Addison’s disease is characterized by the destruction of the two adrenal glands located above the kidneys, causing a deficit of the hormones they produce: cortisol and aldosterone. These hormones play a key role in functions such as regulating blood pressure and the body’s response to stress. Addison’s disease refers to any chronic primary adrenal insufficiency, as opposed to secondary adrenal insufficiency which originates in a deficiency of the hormone ACTH produced by the pituitary gland and in turn leads to a deficiency of cortisol. The cause of the disease is most often autoimmune but it can be more rarely infectious. It affects in the total population from 1 in 9 to 000 in 1 people in developed countries. (7)

They can occur at any age, but there is a peak around age 40 (1). They include: severe chronic fatigue, both physical and mental; gastrointestinal disorders (abdominal pain, diarrhea, vomiting, hypoglycemia, anorexia and weight loss); low blood pressure which can cause dizziness, lightheadedness and loss of consciousness; behavioral disturbances (concentration, irritability and depression).

Addison’s disease is sometimes referred to as “bronzing disease” because in some patients it causes brownish pigmentation of parts of the skin, especially in the folds, and of the mucous membranes. These hyperpigmentation spots can precede other symptoms by several years.

The symptoms of Addison’s disease vary from one individual to another, they evolve slowly over time and are not specific, which makes its diagnosis often late. It should be noted that, in rare cases, symptoms of the disease rapidly progress to acute adrenal insufficiency, constituting a medical emergency to prevent a fall in blood pressure and fatal kidney failure.

Between 75 and 80% of cases of Addison’s disease originate from an autoimmune disease: the immune system produces antibodies that gradually attack and destroy the adrenal cortex, corresponding to the outer envelope of the adrenal glands. (2)

In developed countries, only 10-15% of cases are caused by tuberculosis, whereas this infection was the main cause of Addison’s disease when it was described by the doctor of the same name in the middle of the XNUMXth century. . Other viruses and bacterial infections may be involved, such as Neisseria meningitidis (which causes meningitis) and the HIV virus. Other causes are even rarer: a tumor in the adrenal glands, their removal, a genetic anomaly causing a defect in the production of adrenal hormones …

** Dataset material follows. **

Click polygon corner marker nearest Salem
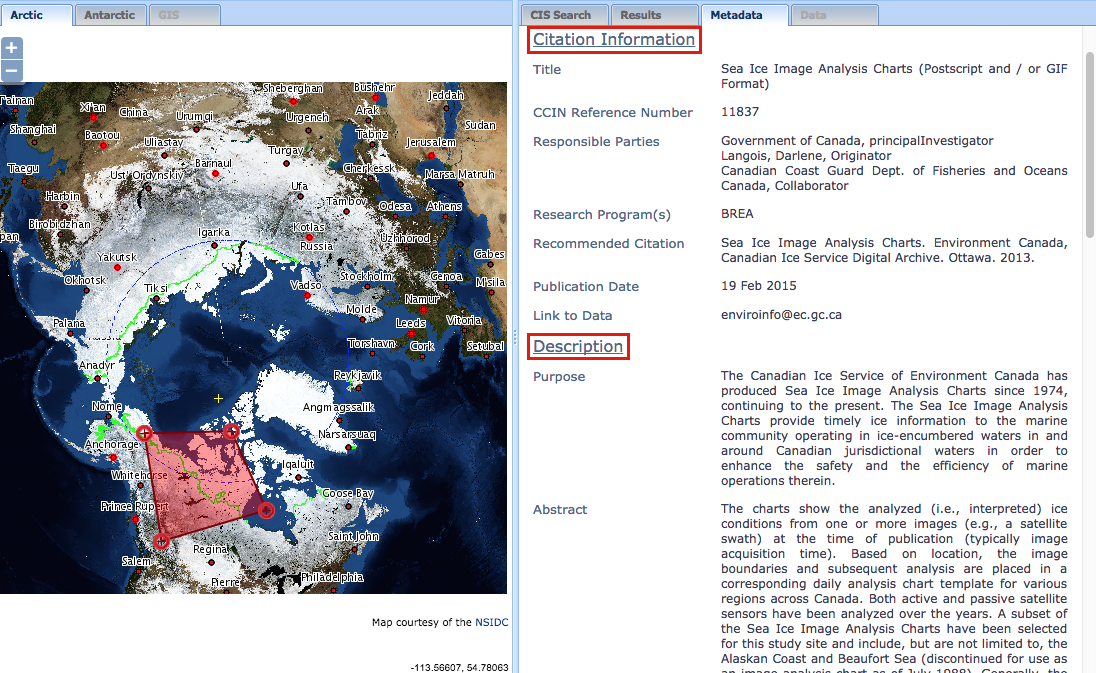This screenshot has width=1096, height=673. pyautogui.click(x=161, y=542)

The fact that the disease sometimes affects several members of the same family suggests that the disease occurs due to environmental factors (such as viral attack) in individuals with a genetic predisposition.

In the past, this disease was serious and fatal and often caused by tuberculosis. The situation changed with the use of cortisone as an anti-inflammatory from the middle of the 20th century. Treatment for Addison’s disease consists of administering hormones replacement to those that the adrenal glands are no longer able to produce: corticosteroids tablets (hydrocortisone, prednisone, dexamethasone) in place of cortisol and a mineralocorticoid hormone (fludrocortisone) to replace aldosterone.

When hormone replacement therapy is well balanced and followed, the symptoms subside and the patient can lead a normal life and as long as the rest of the population. However, people affected by Addison’s disease are more exposed than others to the risk of a potentially fatal acute adrenal insufficiency crisis (or Addisonian crisis) which can occur following stress (infection, operation, accident, etc.). This is why people with Addison’s disease should carry a card with them indicating the disease, treatment and referring physicians.